Поэтому особенная страница в истории мировой военной фотографии — съемки Гражданской войны в Америке, войны Севера и Юга XIX века. Самые известные имена военной фотографии той войны — Гарднер и О"Салливан, Брэдли. Как писала Сьюзан Зонтаг, «Ужасы Гражданской войны в США, запечатленные на фотографиях Мэтью Брэдли и его коллег, в частности, снимки изможденных военнопленных южан, лишь подхлестнули антиюжные настроения северян. Отсюда следует вывод: фотография не может создать нравственную установку, но она может чрезвычайно способствовать укреплению уже выработанной или нарождающейся нравственной позиции» (Сьюзан Зонтаг. Из статьи «Взгляд на фотографию», 1971, пер. С. Гитмана, 1989) Таким образом, уже в те годы военная фотография обозначила сферу и показала мощь своего влияния на умы зрителей.
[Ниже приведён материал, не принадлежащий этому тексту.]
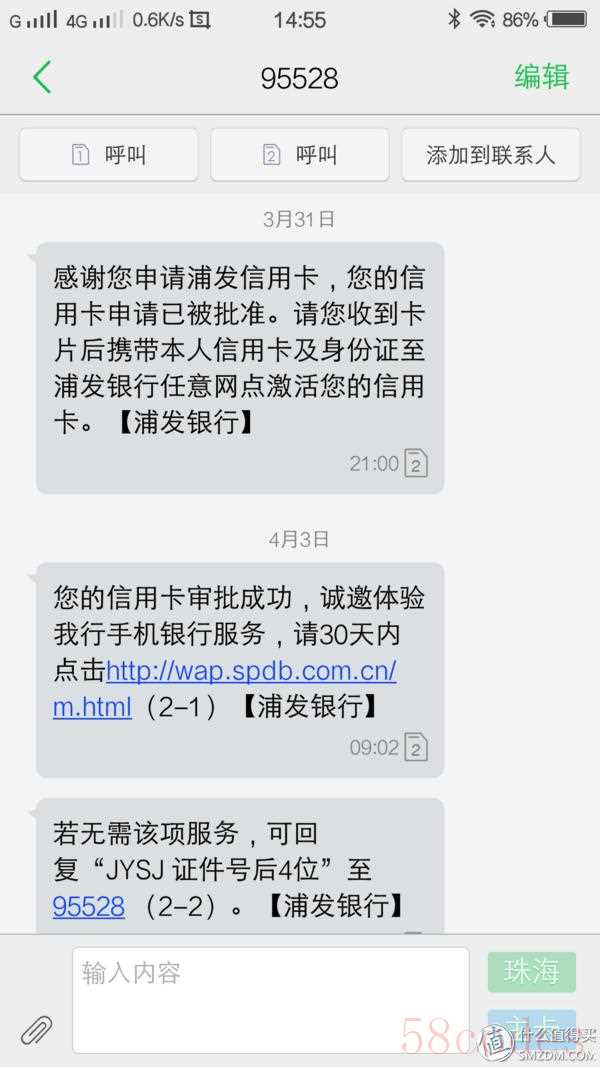Go back using the green arrow
This screenshot has width=600, height=1067.
pos(42,77)
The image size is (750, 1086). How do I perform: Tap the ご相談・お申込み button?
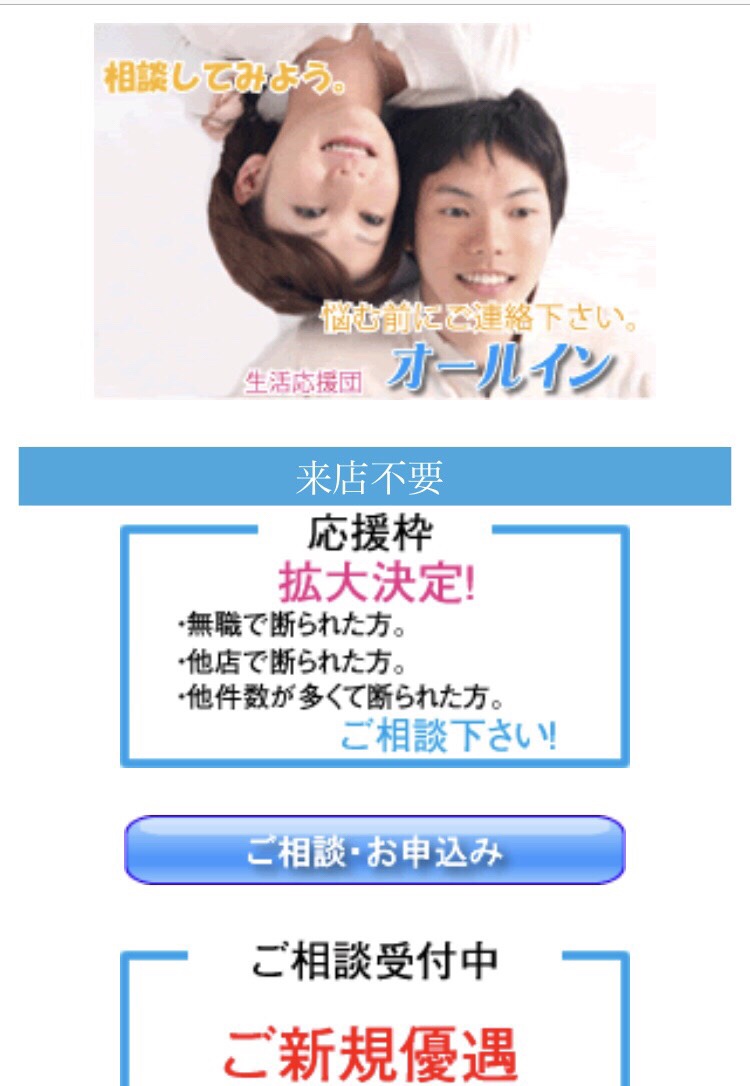point(374,850)
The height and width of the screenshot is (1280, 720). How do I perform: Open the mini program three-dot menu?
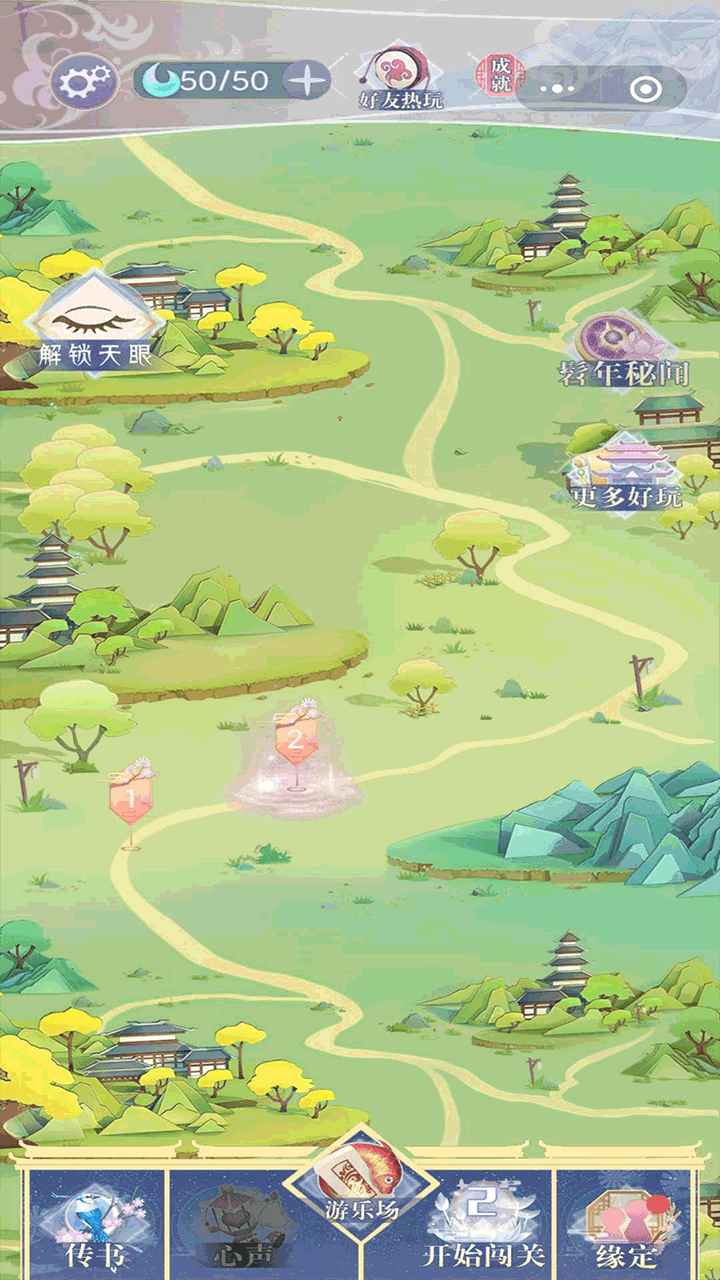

Со временем военная фотография становится все более изощренным инструментом познания свершившейся на полях сражений истории. В конце XIX века появляются компактные камеры, съемка переходит на пленку (до того самыми распространенными с 1860-х были стеклянные негативы). Появляется большая оперативность. Фотография уже не просто фиксация пост-фактум, но донесение с места во время сражения. Русско-японская, Первая Мировая войны вошли в историю не только как подробно запротоколированные кампании; в свидетельствах о них появляется новая, неофициальная точка зрения: войну снимают не только фотографы, передвигающиеся с официальными лицами, но офицеры и даже солдаты — фотографы-любители. (Тогда же расцветает и шпионская фотография, из-за которой во Вторую Мировую с таким подозрением относятся к людям с камерой, но не в военной форме). Уже Первая Мировая война становится не только захватывающим зрелищем, становится фактом достоверным и неприглядным. Субъективное осознание войны изнутри ее участниками выливается в появление новой литературы, произведений Эриха Марии Ремарка, экспрессионизм в новой европейской живописи, а в фотографии — к появлению нового жанра — фотожурналистики и точнее, военной фотожурналистики...


Фотография 1920-х -1930-х годов, расцвета модернизма, и технически, и по настрою профессионалов — настроенных снимать не только красоту, но и ужас, не только гармонию, но смерть, — оказалась готова к началу Гражданской войны в Испании. Там работали такие мастера, как Роберт Капа. «Смерть республиканца» принесла Роберту Капе всемирную известность, но эта же фотография расставила точки над и для множества людей во всем мире, не только смотревших, но видевших события той войны сквозь фотографию...

Вторую Мировую войну мы представляем себе, во многом, сквозь призму фотографии. Благодаря таким мастерам, как Эжен Смит, Маргарет Бурк-Уайт, Евгений Халдей, Дмитрий Бальтерманц, Борис Игнатович, Аркадий Шайхет и многим другим нам кажется, что мы знаем о той войне все: все о ее буднях и сражениях, о жизни на фронте и в тылу, в осажденном Ленинграде и в освобожденной от фашистов Франции. В ряду великих по силе убеждения фотографий той войны много произведений советских фотокорреспондентов. И дело не только в решающей роли советских войск в той войне, но в том, что советские фотокорреспонденты создавали фотографии, вмещающие в себя жестко выстроенное, лаконичное и последовательное сообщение; их снимки были образными и искренними по убежденности фотографов и их героев в своей правоте...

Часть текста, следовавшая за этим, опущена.